The men who discipled me in my earliest days as a Christ-follower gave me a strong drive for evangelistic outreach. Indeed, the man who taught me the gospel and baptized me into Christ also taught me that, going forward, I have only two categories of relationships.

  • I have a relationship with other brothers and sisters in Christ and I interact with them based on that reality.
  • I have a relationship with everyone else, and everything I do in my interactions with them is, in some way, designed to bring them into relationship one, that relationship with my brothers and sisters in Christ.

That’s IT!! Those are the only relationships I have: in Christ, and not in Christ.

Proclaim the Gospel to All Creation

And he said to them, “Go into all the world and proclaim the gospel to the whole creation. Whoever believes and is baptized will be saved, but whoever does not believe will be condemned.”
– Mark 16:15-16, ESV

Pondering what Jesus said above, it seems there is a global target for that command. It seems we have a responsibility as Christ-followers to be spreading the good news of the kingdom to everyone on the planet.

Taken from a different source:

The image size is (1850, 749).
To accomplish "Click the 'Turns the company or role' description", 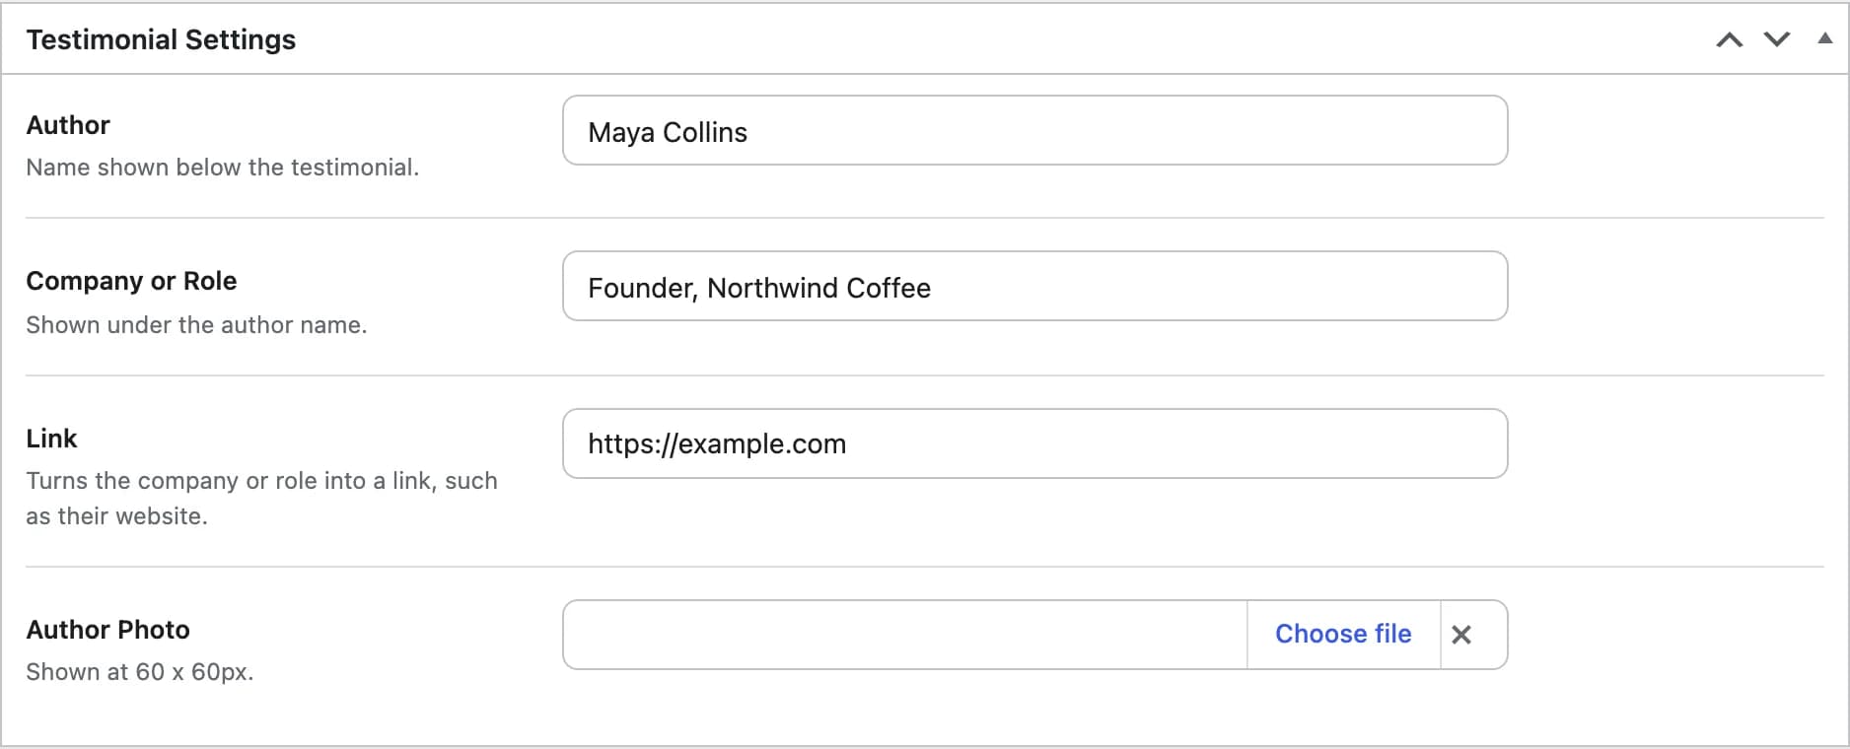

I have taught many times that the “great commission” in Matthew 28 is an endless, self-perpetuating command. The same concept is put forward here in Mark, but with a little less punch than the Matthew commission.

And Jesus came and said to them, “All authority in heaven and on earth has been given to me. Go therefore and make disciples of all nations, baptizing them in the name of the Father and of the Son and of the Holy Spirit, teaching them to observe all that I have commanded you.”
– Matthew 28:18-20a, ESV

Jesus has just told his disciples to go and make disciples, baptizing them, and then teaching them what?? To obey everything that he, Jesus, had commended them, the disciples. Well, what did Jesus just command the disciples to do? “Go make disciples.” “Baptize them.” “Teach them to obey everything,” including the command to go make disciples and teach those disciples to obey everything…

The Audience for the Gospel

In the quotation from Mark, above, Jesus told his disciples to preach the gospel to the whole of creation. I’ve been following Jesus since January 16, 1983, and it was not until Tuesday of last week, that it hit me that, taken literally, Jesus wasn’t limiting that to people.

He deliberately used the word κτίσις (ktisis) which is the term that describes what has been created. Earlier in Mark’s account, Jesus used that same term, twice, explicitly, to describe the creation.

For in those days there will be such tribulation as has not been from the beginning of the creation that God created until now, and never will be.
– Mark 13:19, ESV

Same word. Let’s look at some other uses of ktisis.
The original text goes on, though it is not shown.